NASCAR Changes Purse Structure
By: Pete Pistone - @PPistone | MRN.com on February 5, 2013 | 4:33 P.M. EST
NASCAR has modified the payout distribution in the Sprint Cup Series in an effort to address teams on the “start-and-park” plan. (Photo: Getty Images)
NASCAR has modified the payout distribution in the Sprint Cup Series in an effort to address teams on the “start-and-park” plan.
Beginning with the 2013 season, each position from 39th through 43rd will receive $4,000 less than the prize money awarded for the spot just ahead of it. For example, 39th place will receive $4,000 less than 38th, 40th place $4,000 less than 39th, and so on.
NASCAR president Mike Helton addressed the issue Tuesday during a panel discussion hosted by Autoweek Magazine in Detroit.
"We moved prize money higher in the purse (structure) so if someone's intent is solely to run a lap or two and park, the revenue stream shrinks,” Helton said.
The issue of teams using the business model of starting a race and then parking after only a few laps of competition has been a source of contention for some inside the industry including Speedway Motorsports, Inc. Chairman Bruton Smith.
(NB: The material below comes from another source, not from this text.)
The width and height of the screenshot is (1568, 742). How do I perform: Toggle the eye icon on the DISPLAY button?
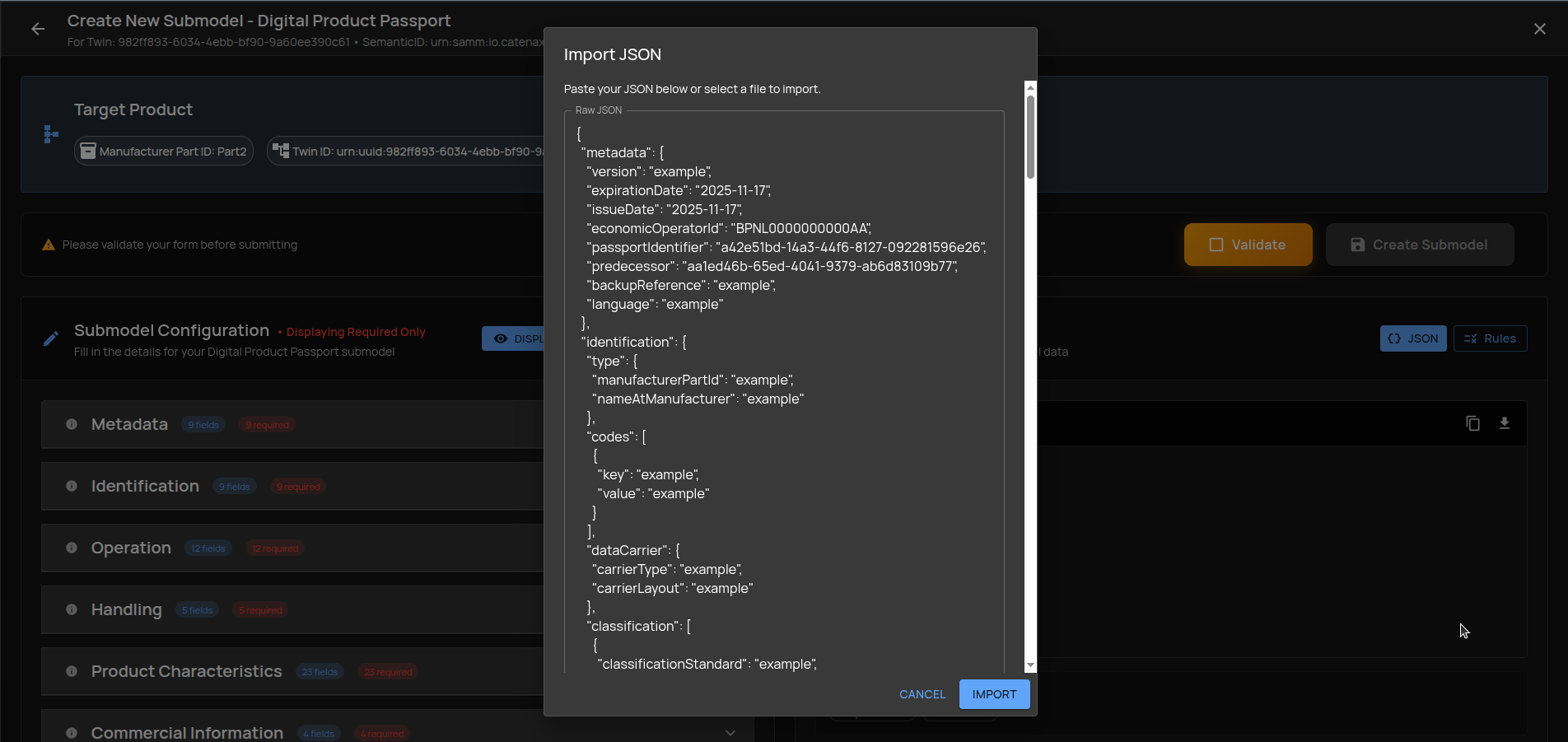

"Start-and-park should not be a part of what we do. I think this is derogatory for our sport," Smith said during last month's annual NASCAR Sprint Media Tour. "I'm going to try my best, and I hope you'll join me, and see if NASCAR can't do something about this because it's certainly not adding anything to our sport and it does take away."
But some teams have used the system as a means of building for the future including Tommy Baldwin Racing, which began as a sometimes-start-and-park operation only to evolve into a full-time organization in 2013.
"He's like one of those mad politicians who gets pieces of paper handed to him before he speaks," Baldwin said of Smith. "He has no idea what he's talking about.
"It’s a Catch-22. Hendrick (Motorsports), (Richard) Childress (Racing) and Roush (Fenway Racing) all started very small, just like TBR. If NASCAR didn’t give me the ability to start this process slowly and build, we wouldn’t be in the position we're in today."